Premesso che mi sono approcciato alla visione del film con le migliori intenzioni e che al di là di alcune sequenze molto crude, forti e francamente un po’ disturbanti (è un effetto voluto, quindi chapeau), l’ho trovato inizialmente molto interessante, soprattutto da un punto di vista tecnico.

Due amanti in una camera da letto, come in un rifugio fuori dal mondo, fanno i conti con la memoria dell’orrore della guerra, incarnata dalla bomba atomica su Hiroshima ma anche da un amore giovanile della donna, un soldato tedesco morto nelle campagne francesi.
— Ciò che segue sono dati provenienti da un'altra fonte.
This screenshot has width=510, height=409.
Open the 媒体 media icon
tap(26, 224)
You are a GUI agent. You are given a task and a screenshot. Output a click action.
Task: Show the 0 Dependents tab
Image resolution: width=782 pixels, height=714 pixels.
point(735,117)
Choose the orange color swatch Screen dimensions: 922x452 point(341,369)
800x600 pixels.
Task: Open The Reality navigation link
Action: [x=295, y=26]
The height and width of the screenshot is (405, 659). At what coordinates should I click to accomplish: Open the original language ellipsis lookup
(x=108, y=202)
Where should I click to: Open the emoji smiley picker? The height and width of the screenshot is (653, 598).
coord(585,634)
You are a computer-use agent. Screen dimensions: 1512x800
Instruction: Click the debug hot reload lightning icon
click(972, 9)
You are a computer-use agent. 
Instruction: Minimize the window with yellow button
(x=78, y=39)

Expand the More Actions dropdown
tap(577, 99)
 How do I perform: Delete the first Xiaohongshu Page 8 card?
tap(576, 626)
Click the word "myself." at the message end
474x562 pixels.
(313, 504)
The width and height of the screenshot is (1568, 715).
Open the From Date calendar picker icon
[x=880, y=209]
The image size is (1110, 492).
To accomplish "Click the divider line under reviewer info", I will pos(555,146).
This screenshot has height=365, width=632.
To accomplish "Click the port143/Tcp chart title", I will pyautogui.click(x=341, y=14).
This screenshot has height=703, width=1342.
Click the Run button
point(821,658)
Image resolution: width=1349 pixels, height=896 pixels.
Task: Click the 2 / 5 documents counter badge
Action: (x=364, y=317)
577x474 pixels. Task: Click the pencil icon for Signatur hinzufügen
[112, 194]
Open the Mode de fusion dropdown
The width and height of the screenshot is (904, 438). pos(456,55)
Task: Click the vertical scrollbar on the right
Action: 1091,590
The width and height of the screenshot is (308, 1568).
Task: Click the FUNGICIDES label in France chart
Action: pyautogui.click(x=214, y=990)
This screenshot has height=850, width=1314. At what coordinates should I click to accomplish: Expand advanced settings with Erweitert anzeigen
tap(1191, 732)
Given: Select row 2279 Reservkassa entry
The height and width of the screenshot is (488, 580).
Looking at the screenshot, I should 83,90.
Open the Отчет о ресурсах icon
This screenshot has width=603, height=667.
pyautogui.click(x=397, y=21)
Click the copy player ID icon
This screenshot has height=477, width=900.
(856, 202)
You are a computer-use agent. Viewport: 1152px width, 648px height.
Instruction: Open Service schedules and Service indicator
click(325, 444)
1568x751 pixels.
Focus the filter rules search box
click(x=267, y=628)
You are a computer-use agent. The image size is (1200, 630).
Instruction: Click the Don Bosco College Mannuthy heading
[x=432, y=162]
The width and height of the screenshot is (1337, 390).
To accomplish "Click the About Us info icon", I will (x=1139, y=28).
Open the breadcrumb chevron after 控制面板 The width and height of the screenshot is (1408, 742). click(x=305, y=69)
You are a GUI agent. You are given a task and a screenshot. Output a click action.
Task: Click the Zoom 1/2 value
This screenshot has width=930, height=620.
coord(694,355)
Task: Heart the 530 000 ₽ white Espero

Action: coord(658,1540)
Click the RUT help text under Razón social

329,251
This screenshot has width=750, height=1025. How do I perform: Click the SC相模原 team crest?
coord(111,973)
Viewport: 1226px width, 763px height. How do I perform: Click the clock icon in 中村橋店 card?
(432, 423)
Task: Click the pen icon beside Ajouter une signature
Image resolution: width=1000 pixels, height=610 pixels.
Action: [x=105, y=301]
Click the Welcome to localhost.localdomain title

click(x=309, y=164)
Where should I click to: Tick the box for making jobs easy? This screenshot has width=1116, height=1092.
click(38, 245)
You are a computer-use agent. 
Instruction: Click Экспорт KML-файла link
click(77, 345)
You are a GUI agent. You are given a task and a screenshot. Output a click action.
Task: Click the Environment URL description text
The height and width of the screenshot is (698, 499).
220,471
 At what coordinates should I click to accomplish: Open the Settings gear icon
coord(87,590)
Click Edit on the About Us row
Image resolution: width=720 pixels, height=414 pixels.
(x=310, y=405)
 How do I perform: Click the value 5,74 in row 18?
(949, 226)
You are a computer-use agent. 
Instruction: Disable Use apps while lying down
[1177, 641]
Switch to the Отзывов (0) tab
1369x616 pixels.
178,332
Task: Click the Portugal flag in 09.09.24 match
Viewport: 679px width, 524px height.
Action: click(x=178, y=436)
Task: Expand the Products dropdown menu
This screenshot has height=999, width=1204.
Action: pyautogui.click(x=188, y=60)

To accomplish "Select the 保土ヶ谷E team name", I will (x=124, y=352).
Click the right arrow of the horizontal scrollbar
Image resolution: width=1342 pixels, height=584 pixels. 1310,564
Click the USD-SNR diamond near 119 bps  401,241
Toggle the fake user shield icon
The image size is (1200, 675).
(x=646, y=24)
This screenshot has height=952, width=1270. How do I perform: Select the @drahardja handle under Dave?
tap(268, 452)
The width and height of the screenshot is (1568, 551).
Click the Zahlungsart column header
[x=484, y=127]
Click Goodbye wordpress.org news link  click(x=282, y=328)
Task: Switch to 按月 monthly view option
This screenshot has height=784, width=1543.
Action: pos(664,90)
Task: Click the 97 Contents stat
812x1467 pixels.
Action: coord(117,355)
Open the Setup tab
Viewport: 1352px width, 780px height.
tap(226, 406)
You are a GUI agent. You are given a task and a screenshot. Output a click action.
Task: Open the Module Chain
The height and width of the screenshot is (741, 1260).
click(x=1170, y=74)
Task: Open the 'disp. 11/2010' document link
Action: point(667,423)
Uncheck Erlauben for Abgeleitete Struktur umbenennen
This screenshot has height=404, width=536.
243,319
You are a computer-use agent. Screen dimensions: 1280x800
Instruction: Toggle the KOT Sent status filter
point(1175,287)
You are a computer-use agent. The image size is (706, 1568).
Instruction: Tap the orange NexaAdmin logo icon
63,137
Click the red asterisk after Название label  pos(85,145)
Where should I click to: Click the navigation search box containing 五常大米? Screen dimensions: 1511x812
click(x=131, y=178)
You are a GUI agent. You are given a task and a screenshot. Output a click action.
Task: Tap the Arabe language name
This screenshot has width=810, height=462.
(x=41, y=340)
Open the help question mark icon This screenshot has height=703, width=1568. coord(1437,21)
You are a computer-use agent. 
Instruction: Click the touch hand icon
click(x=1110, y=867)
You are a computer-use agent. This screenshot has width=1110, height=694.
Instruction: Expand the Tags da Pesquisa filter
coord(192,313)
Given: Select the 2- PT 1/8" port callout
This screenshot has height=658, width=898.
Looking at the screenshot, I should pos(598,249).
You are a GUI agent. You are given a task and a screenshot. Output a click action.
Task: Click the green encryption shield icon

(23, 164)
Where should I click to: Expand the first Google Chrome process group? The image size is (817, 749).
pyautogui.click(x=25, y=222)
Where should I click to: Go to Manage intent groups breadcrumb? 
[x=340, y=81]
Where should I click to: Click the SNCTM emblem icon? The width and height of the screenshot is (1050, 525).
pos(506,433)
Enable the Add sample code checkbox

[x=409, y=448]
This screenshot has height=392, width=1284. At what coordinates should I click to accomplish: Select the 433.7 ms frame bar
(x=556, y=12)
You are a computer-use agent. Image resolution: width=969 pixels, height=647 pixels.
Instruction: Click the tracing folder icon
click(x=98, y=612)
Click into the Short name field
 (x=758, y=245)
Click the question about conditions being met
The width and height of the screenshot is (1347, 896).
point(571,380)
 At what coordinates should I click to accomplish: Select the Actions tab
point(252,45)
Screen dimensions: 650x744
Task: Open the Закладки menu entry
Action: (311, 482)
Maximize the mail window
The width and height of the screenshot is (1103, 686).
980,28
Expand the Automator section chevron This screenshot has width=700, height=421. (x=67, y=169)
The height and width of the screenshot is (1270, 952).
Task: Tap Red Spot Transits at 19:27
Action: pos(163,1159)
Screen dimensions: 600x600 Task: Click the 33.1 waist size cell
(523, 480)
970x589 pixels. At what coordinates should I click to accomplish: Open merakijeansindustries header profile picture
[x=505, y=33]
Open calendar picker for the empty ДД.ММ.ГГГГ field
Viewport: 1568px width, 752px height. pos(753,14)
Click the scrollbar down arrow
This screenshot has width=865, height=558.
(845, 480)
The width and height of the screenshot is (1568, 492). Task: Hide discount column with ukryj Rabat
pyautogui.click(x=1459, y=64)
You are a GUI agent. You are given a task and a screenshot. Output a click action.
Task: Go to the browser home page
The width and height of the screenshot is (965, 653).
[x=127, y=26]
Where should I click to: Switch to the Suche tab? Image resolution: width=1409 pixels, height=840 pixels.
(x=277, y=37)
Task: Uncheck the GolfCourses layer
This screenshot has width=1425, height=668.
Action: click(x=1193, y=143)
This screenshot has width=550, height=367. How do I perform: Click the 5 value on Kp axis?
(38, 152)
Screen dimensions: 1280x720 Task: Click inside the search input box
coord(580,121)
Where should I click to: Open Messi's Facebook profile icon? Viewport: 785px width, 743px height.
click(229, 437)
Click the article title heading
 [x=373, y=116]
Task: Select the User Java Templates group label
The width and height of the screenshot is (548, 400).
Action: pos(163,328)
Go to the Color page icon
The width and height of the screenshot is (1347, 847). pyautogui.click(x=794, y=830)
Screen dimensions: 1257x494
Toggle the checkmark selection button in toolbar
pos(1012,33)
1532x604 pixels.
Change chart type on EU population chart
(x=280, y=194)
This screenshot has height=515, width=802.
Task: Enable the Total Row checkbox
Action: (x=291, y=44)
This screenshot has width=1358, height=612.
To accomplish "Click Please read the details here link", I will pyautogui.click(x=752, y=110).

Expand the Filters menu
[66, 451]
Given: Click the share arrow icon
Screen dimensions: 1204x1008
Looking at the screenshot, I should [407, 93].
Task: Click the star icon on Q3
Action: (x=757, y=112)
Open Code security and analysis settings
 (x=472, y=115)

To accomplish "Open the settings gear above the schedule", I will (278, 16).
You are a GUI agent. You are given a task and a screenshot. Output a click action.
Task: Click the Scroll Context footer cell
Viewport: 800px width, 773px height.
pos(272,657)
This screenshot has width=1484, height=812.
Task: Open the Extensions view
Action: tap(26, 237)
Più che le parole dei due personaggi è il montaggio che, alternando le sequenze in camera da letto a immagini di repertorio della devastazione della guerra e dei feriti giapponesi, a far vivere allo spettatore lo stesso orrore che vivono i protagonisti. Come dicevo, immagini molto crude ma – malgrado il fatto che a poco svengo – proprio per questo è un incipit molto interessante. Dialoghi un po’ ripetitivi, ma stiamo sempre parlando di un film francese ed è come aspettarsi che un film di Michael Bay non abbia esplosioni.


Chi ben comincia è a metà dell’opera, no? Vediamo.



Il resto della trauma, pardòn, della trama vede l’uomo e la donna, dopo aver passato quest’unica notte d’amore insieme, dirsi che non si vogliono lasciare ma che non possono stare insieme, e poi ancora e ancora e ancora. Talvolta sembra che forse sì, forse lei, che dovrebbe ripartire il giorno dopo, potrebbe restare. Ma poi no, non può. Non può o non vuole. Oppure vuole, e forse può, anche se ai continui (e sottolineo continui) «voglio rivederti» di lui non fa che rispondere «no»… insomma, che palle. Un film di una noia mortale.



Io però lo so che tra le pieghe di tutta questa noia si nasconde un bel film, lo percepisco. E infatti a tratti qualcosa di bello mi arriva: un’inquadratura (la fotografia è a onor del vero splendida), i fantasmi dei protagonisti, però è più forte di me, devo fare una pausa. E su 92 minuti di film di pause ne ho fatte tre o quattro. Mi alzo, vado in bagno, esco in balcone, insomma prendo una boccata d’aria prima di immergermi nuovamente nella soporifera visione di questo film.


Sulla recitazione che posso dire? è un film francese di fine anni cinquanta, la naturalezza non puoi certo trovarla perché non è contemplata. Ma ho visto di peggio.